Metadata are the in-depth, controlled description of the sample that your sequence was taken from. Essentially, the ‘what, where, how, and when' of your study from collection to sequence generation, plus contextual data such as environmental conditions (latitude, longitude, temperature) or clinical observations.

It is essential to describe your samples with such data in order to carry out a meaningful comparison with other samples or projects. For this to happen, all submitters must use a common set of terms to ensure that the vocabulary used to define metadata is constrained.

Using a controlled vocabulary to describe metadata

To help describe data, ENA uses sets of controlled vocabularies such as the Environmental Ontology (ENVO), which can be accessed on the ENVO page (Figure 1).

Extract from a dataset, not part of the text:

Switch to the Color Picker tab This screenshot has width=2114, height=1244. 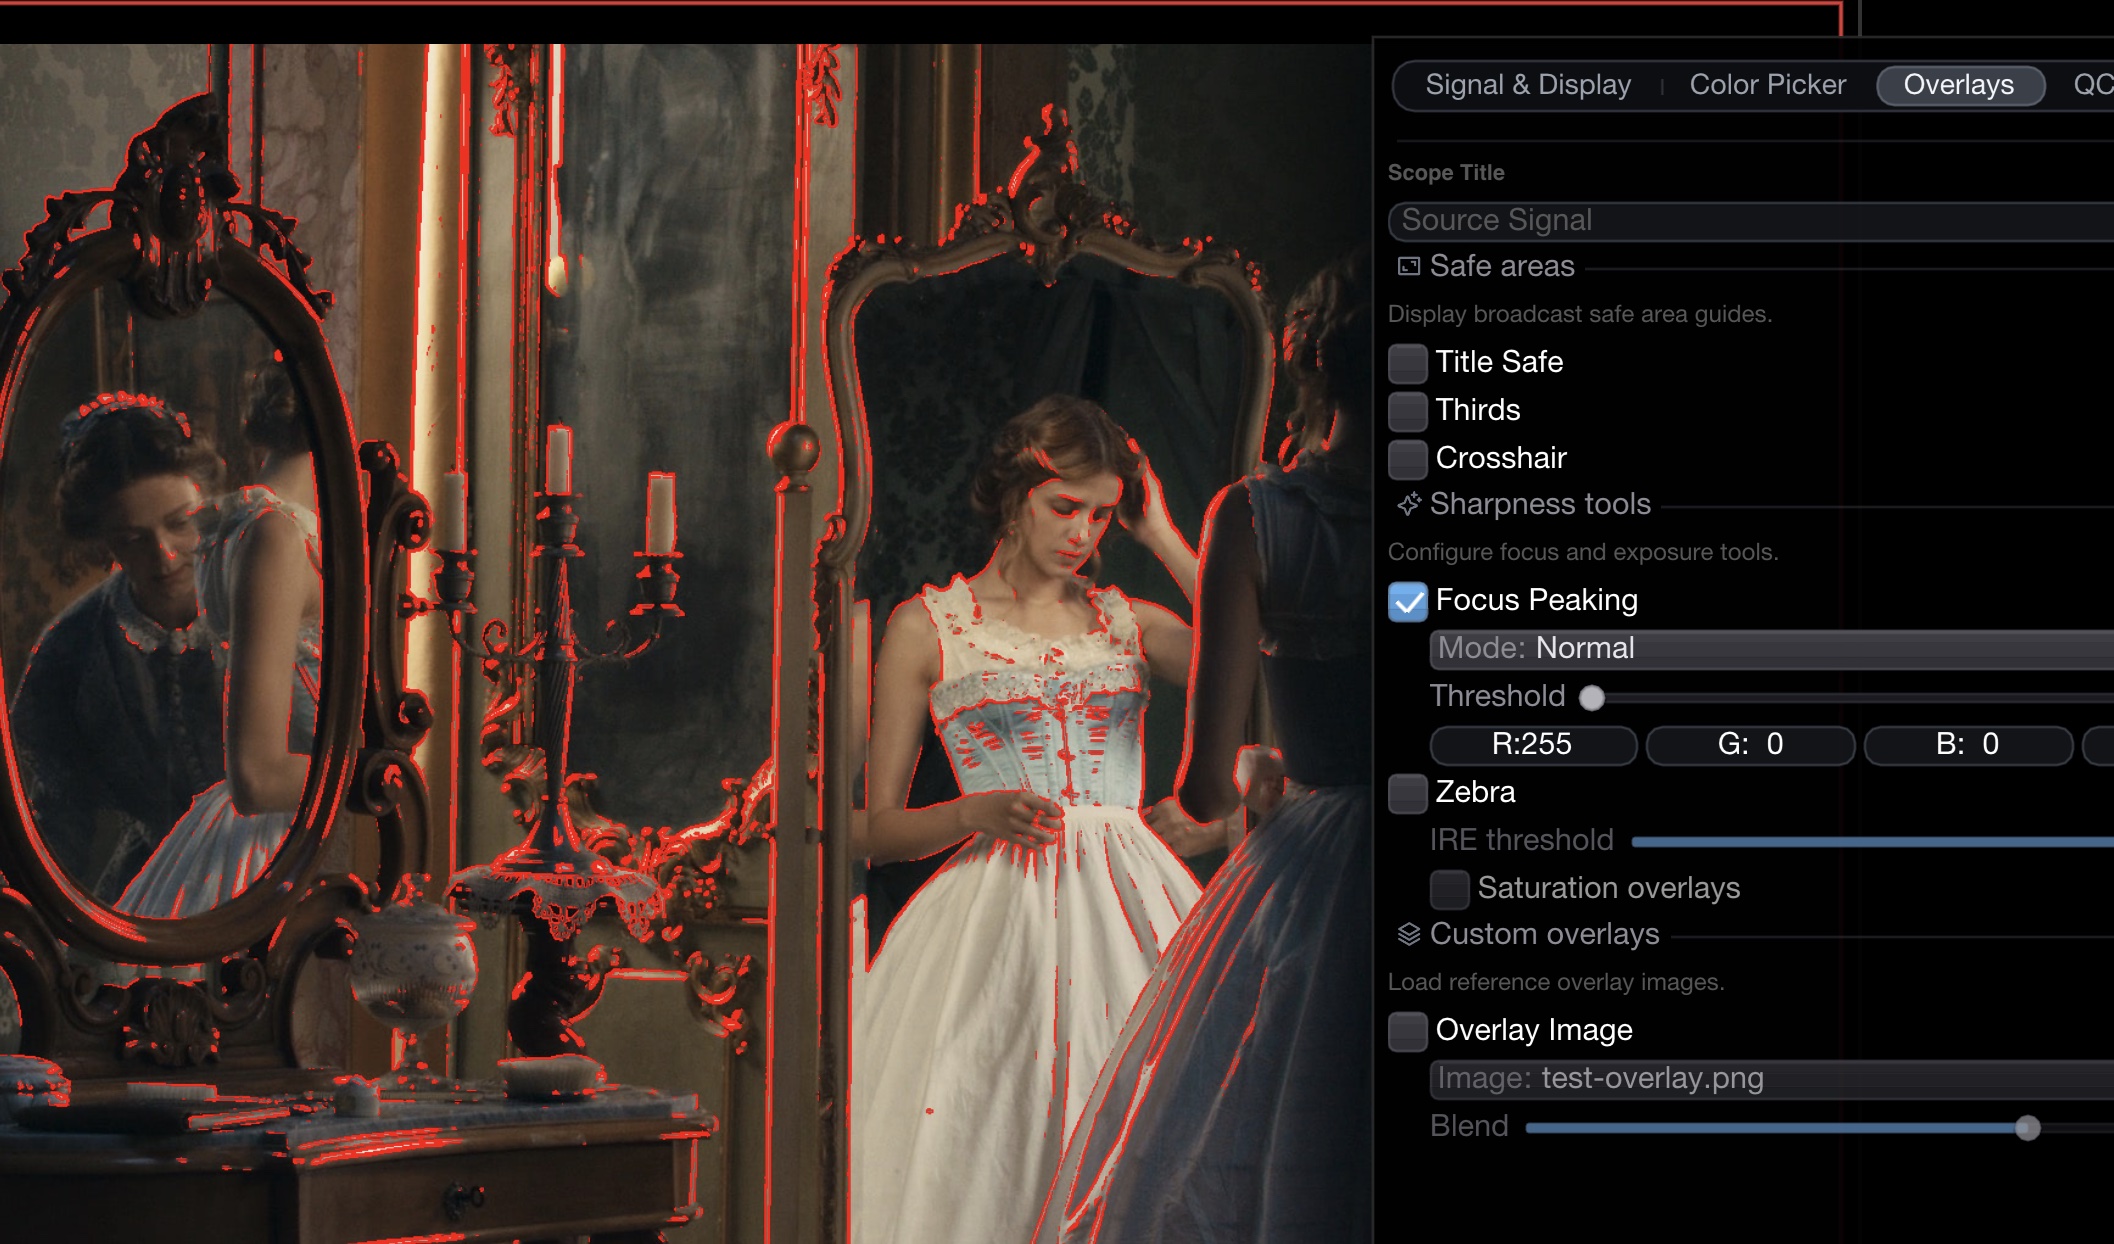click(x=1767, y=85)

Looking for the correct ENVO term to describe the biome environment on the Environmental Ontology website

Figure 1 Looking for the correct ENVO term to describe the biome environment on the Environmental Ontology website.

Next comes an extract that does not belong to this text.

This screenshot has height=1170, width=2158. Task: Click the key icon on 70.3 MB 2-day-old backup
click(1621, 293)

Surely there is only one way to describe where a sample of lake water comes from!

Here are some of the terms that could be used to describe it:

- fresh water lake         - lake                - inland sea

- pond                        - lentic water      - millpond

- inland body of water   - loch                - lentic habitat

- lakelet                      - still water        - mere .....

Can you see the confusion that could arise by not using a controlled vocabulary? However, by using ENVO: freshwater lake (ENVO:00000021), there is no ambiguity.

The classification is hierarchical and would be:

'Environmental: Geographic feature: Hydrographic feature: Water body: Lake: Freshwater lake' for these samples.